Thursday, January 15, 2009

Obama's SEC pick to face reform-minded Congress

WASHINGTON (Reuters) - President-elect Barack Obama's choice to lead the U.S. Securities and Exchange Commission will be grilled Thursday on how she intends to overhaul an agency widely blamed for failing to help prevent the biggest financial crisis in decades.

Members of the Senate Banking Committee are expected to ask veteran regulator Mary Schapiro whether the SEC should be merged with the U.S. futures regulator and for ideas on how to rework rules that failed to prevent Wall Street's meltdown.

Schapiro, currently the chief executive of the Financial Industry Regulatory Authority, is also expected to face questions about what the broker-dealer watchdog could have done to uncover Bernard Madoff's alleged $50 billion fraud, something the SEC also missed.

FINRA late Wednesday said it investigated 19 trading complaints about Madoff's broker-dealer firm but they did not relate to the investment advisory issues involved in the alleged fraud.

Further, FINRA said the SEC did not pass on any complaints. "The SEC did not share the tips it received with FINRA," it said in an emailed statement.

The very future of the 74-year-old SEC is in question after a number of regulatory missteps. Under current SEC chairman Christopher Cox, the five largest U.S. investment banks -- which the SEC supervised under a voluntary arrangement -- have since either collapsed or reorganized.

The SEC has also been a punching bag for various lawmakers and Wall Street firms who successfully put pressure on the agency to temporarily stop investors from making bearish bets on financial stocks when markets were in a tailspin in 2008.

Many see Schapiro as someone who will help heal the SEC.

She has spent more than two decades regulating financial markets with a resume that includes chairing the Commodity Futures Trading Commission and a stint as an SEC commissioner.

She has been widely praised by both industry and investor groups. Members of the Senate Banking Committee have also lauded her.

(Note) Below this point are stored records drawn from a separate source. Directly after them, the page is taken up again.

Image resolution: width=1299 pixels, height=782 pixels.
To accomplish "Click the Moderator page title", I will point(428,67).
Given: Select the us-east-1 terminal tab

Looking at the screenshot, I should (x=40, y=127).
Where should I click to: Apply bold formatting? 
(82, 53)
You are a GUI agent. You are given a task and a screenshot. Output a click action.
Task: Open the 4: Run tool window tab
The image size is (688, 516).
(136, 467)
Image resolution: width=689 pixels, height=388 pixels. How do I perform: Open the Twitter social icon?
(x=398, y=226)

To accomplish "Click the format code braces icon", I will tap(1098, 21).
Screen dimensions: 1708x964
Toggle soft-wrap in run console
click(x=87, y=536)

Committee Chairman Christopher Dodd said Schapiro will inherit a host of issues requiring the SEC's immediate attention, including the Madoff fraud and accounting issues.

"I look forward to (the) hearing and the opportunity to learn more about Schapiro's record as a regulator, her vision for the SEC, and her extensive knowledge of the securities markets and financial services industry," the Democrat from Connecticut said in a statement Wednesday.

Lawmakers are likely to seek Schapiro's views on investment bank regulation. Even though former investment banks like Goldman Sachs have reorganized into bank holding companies and are supervised by the Federal Reserve, Congress will have to figure out how to best regulate the holding companies for broker-dealers.

And shareholder activists and business groups will be listening for anything she says on the issue of proxy access, or giving shareholders another way to advance board nominees.

Questions are also expected on the move toward a global accounting standard and the controversial fair value accounting rule that has been blamed for forcing financial firms to write down billions of dollars in assets.